Face à la forte médiatisation des ventes spectaculaires de NFT, il serait tentant de moquer et de voir le phénomène comme une exubérance des marchés et un simple mimétisme. Mais les réactions contrastées suscitées par ce phénomène sont surtout le signe d’une fracture générationelle, politique et technologique : entre celles et ceux, souvent digital natives, qui veulent donner une valeur au digital, et les autres.
Les NTS marquent en effet une étape importante dans notre rapport au monde numérique. Elles entérinent l’idée selon laquelle internet n’est définitivement plus l’arrière-chambre du réel, un lieu de flux peuplé de copies, mais aussi le siège de formes spécifiques et sacralisées. Car les NTF dévoilent au grand jour une toute nouvelle facette du numérique. Toutes les productions digitales (artistiques, comme des vidéos, œuvres d’art…), généralement dépréciées car facilement copiées, sont désormais capables de se parer d’une forme d’exclusivité et donc d’une valeur marchande, potentiellement élevée.
Un nouvel eldorado ?
Les NFT ont donc un impact tout particulier dans le monde de l’art, du jeu vidéo ou encore du sport. Les artistes digitaux, par exemple, peinent historiquement à vendre leur créations numériques ou numérisées : la technologie de la blockchain, en les rendant uniques, va changer la donne en les rendant plus attractives.
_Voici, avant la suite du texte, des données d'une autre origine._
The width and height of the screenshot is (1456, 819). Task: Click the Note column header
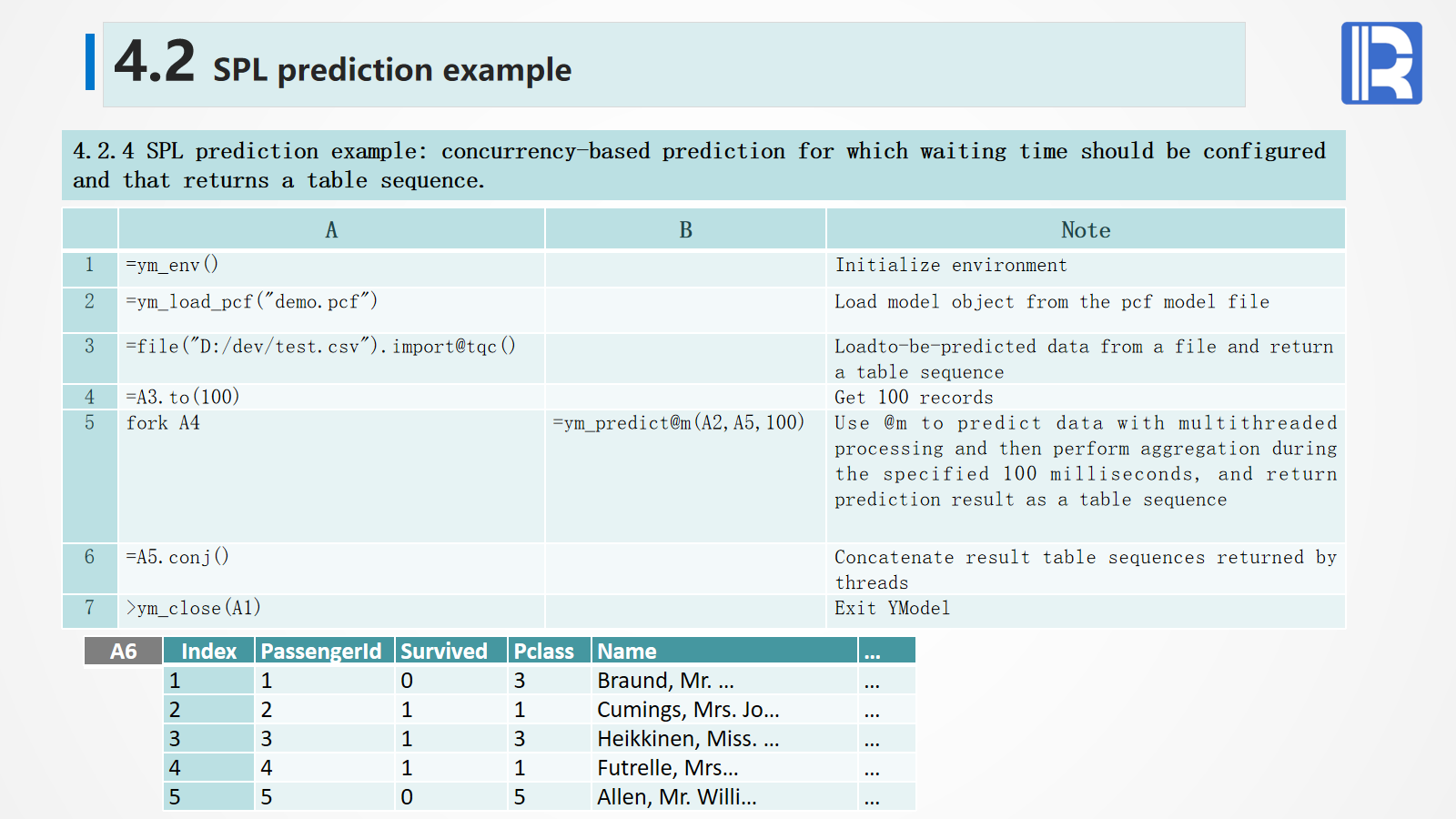[x=1085, y=230]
Certains NTF se vendent par ailleurs à des prix très raisonnables. C’est le cas des CryptoKitties, un jeu monétisé en Ethereum, à la popularité grandissante et dans lequel il s’agit d’acheter des chats digitaux et de les faire évoluer. Aujourd’hui, un crypto-chat très basique vaut 6$. Les plus complexes peuvent cependant atteindre des centaines de milliers.
Certes, comme tous les modes internet médiatisés, l’excitation autour des NFT pourrait s’éteindre. Le cours des crypto-monnaies pourraient chuter à nouveau. Néanmoins, si ces artefacts « authentiques » font sûrement l’objet d’une bulle spéculative, ils vont pourtant s’inscrire durablement dans le paysage, comme ce fut le cas des cartes à collecter lors de leur création. En outre, les développements futurs vont sans aucun doute donner aux NFT de nouvelles formes. « On assiste à la naissance d’une tout nouvelle culture visant à acheter des actifs nés sur l’internet », affirme un collectionneur dans le New York Times, « C’est quelque chose de très émotionnel ».
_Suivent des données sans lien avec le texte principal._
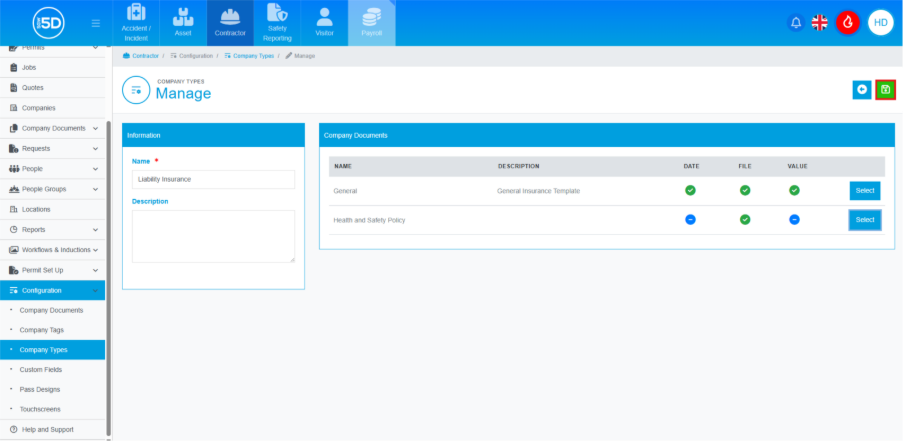Viewport: 903px width, 441px height.
Task: Click into the Description text area
Action: [213, 236]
Un actif spéculatif, mais surtout culturel
Les produits digitaux à collecter ont des vocations diverses : ils sont un moyen de spéculer ou plus simplement de se divertir, de former une collection.…Nyan Cat, ce chat arc-en-ciel iconique, appartient à cette dernière catégorie. Son propriétaire est aujourd’hui détenteur d’une partie du patrimoine digital. Les NFT semblent en effet ouvrir la voie non seulement à un nouveau marché mais aussi à une patrimonialisation accrue de la culture numérique. Le site de vente spécialisé de Fondation a d’ailleurs vendu une vidéo réalisée en 2012 et montrant New York la nuit. Pourquoi ? Pour sa valeur historique : il s’agit d’une des premières vidéos publiées sur le réseau Vine.
Les NFT illustrent également la nature de plus en plus sociale de l’investissement. Professeur à l’Université de Californie, David Hirshleifer souligne depuis plusieurs années la nécessité de passer d’une « finance comportementale » à une « finance sociale ». Pour lui, la spéculation est une façon pour les investisseurs non seulement de générer du profit, mais aussi et surtout de créer du lien social en partageant une culture et des intérêts communs. Ce postulat s’applique particulièrement aux NFT : en posséder, c’est se forger une identité, appartenir à une communauté.